* [TASKS TO CARRY OUT]:
1) List the UI surfaces that the workflow spec template gives as places where a workflow can start.
2) Repeat the part of the workflow spec template that opens with the words "- Terminal failure" and closes with "can go wrong.".

* [EXCERPTED PASSAGE]:
AGENTIC WORKFLOW SPEC TEMPLATE (PRD + SAFETY + TELEMETRY)

1) Workflow name
- Short, operational name (verb + object): “Issue refund”, “Provision access”, “Turn support thread into Jira bug”.

2) User + context
- Primary user role(s):
- Systems involved (systems of record):
- Where the workflow starts (UI surface): in-app, Slack, Teams, email intake, admin console.

3) Problem statement (1 paragraph)
- Describe the current manual steps and the pain (tab switching, missing context, approvals).

4) Definition of DONE (verifiable)
- Terminal success state(s): (example: “Refund transaction exists AND account note created AND customer email drafted”) 
- Terminal failure states: auth failure, missing required field, policy violation, external outage.
- Read-after-write verification: what exact record(s) you will fetch to confirm completion.

5) Plan + steps (structured)
- Step list the agent will execute (max 5–10 steps).
- For each step: tool name, required inputs, outputs, and what can go wrong.

6) Tool contracts (constrained tools)

* [LISTED RECORDS]:

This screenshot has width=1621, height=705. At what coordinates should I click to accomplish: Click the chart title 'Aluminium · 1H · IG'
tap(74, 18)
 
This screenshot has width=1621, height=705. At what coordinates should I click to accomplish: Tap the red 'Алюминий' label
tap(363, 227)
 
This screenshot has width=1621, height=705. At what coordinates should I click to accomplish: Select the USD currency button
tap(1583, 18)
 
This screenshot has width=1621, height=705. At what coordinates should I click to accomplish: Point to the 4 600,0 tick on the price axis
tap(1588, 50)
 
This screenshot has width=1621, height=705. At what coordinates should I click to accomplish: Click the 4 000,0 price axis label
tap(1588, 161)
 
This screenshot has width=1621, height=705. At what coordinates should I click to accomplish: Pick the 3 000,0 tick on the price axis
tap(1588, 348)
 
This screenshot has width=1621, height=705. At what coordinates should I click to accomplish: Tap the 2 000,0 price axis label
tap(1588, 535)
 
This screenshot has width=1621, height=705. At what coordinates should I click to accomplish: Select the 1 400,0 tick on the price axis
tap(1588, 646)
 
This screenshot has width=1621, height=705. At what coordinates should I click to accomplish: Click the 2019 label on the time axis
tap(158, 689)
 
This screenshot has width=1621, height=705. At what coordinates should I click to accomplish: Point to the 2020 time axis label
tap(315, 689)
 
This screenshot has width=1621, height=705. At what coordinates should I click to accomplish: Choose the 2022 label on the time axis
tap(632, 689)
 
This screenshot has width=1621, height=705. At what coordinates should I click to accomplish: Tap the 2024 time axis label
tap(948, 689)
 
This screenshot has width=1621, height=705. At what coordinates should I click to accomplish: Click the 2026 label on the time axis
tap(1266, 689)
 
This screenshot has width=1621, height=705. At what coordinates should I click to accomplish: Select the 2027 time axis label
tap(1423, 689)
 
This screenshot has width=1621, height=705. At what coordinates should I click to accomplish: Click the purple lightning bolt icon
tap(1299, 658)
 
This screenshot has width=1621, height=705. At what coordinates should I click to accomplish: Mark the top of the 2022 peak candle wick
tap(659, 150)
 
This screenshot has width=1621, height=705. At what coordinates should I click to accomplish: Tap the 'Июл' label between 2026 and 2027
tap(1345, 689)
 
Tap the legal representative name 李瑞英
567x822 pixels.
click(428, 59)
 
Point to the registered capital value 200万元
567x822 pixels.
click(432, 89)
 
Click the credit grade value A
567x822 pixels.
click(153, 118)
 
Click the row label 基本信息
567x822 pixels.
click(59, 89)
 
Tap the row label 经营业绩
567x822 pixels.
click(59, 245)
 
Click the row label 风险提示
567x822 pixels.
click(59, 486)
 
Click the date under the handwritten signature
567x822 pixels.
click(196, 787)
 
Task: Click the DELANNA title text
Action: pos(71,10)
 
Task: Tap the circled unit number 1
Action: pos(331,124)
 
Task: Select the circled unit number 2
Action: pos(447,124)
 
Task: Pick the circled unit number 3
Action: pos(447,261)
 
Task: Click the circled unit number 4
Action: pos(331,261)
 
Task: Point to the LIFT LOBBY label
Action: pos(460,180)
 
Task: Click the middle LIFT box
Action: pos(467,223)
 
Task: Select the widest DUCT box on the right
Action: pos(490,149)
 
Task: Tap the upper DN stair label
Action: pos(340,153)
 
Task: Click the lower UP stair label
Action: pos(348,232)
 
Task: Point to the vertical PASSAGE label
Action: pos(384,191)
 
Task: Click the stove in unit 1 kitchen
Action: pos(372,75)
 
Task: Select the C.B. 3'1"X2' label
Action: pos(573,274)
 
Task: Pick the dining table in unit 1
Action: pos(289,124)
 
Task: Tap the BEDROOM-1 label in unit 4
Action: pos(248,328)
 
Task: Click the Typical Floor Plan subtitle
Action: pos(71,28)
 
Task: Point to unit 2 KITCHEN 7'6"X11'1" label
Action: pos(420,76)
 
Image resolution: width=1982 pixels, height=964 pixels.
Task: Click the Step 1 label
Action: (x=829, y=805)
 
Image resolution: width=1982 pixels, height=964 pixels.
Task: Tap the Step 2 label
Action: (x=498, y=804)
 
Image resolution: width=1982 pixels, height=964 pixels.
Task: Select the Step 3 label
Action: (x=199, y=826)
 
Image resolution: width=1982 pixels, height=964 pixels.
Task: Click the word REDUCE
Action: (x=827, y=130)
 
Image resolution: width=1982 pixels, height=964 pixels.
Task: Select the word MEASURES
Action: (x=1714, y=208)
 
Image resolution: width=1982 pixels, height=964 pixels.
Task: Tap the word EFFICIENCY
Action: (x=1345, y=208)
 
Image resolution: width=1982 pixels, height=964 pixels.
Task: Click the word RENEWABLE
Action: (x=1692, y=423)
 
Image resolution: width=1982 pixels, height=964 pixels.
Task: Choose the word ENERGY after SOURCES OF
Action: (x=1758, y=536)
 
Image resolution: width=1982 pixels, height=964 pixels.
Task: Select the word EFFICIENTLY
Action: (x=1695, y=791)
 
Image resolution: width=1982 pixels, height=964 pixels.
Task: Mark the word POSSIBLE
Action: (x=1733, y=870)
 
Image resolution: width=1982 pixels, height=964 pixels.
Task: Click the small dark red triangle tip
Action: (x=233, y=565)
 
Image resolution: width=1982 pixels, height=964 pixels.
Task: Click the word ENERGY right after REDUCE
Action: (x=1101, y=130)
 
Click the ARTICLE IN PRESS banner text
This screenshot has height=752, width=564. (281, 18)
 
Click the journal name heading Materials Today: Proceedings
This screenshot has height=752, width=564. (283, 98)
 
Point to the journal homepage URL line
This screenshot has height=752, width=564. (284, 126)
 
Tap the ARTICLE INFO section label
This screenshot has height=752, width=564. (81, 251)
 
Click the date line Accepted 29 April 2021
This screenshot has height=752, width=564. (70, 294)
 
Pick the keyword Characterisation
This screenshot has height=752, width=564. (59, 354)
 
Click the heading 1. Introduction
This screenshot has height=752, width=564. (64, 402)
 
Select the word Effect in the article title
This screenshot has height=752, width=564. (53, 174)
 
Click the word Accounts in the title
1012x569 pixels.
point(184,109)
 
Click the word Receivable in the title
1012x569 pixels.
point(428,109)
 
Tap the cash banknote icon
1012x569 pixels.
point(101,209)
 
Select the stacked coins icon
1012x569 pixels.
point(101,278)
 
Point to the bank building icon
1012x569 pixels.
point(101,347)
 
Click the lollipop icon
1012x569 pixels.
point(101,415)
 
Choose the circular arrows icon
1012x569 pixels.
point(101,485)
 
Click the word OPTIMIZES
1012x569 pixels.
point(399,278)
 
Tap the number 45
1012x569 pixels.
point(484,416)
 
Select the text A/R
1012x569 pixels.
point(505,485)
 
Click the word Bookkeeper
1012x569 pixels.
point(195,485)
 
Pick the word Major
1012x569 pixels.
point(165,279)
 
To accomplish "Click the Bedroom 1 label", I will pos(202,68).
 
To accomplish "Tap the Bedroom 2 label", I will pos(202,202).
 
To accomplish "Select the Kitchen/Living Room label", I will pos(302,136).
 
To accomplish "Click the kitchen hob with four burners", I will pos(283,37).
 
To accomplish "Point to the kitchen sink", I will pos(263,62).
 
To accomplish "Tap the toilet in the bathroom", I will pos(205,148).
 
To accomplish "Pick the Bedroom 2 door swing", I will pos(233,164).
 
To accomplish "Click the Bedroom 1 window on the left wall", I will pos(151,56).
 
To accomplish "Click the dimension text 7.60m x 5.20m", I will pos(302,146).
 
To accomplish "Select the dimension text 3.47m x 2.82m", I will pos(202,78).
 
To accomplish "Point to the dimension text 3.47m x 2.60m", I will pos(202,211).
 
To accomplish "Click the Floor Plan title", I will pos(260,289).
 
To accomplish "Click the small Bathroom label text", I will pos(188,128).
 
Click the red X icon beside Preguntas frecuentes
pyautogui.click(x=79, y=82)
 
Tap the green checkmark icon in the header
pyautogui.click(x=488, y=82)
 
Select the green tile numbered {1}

* [ANSWER LIST]:
1) in-app, Slack, Teams, email intake, admin console

2)
- Terminal failure states: auth failure, missing required field, policy violation, external outage.
- Read-after-write verification: what exact record(s) you will fetch to confirm completion.

5) Plan + steps (structured)
- Step list the agent will execute (max 5–10 steps).
- For each step: tool name, required inputs, outputs, and what can go wrong.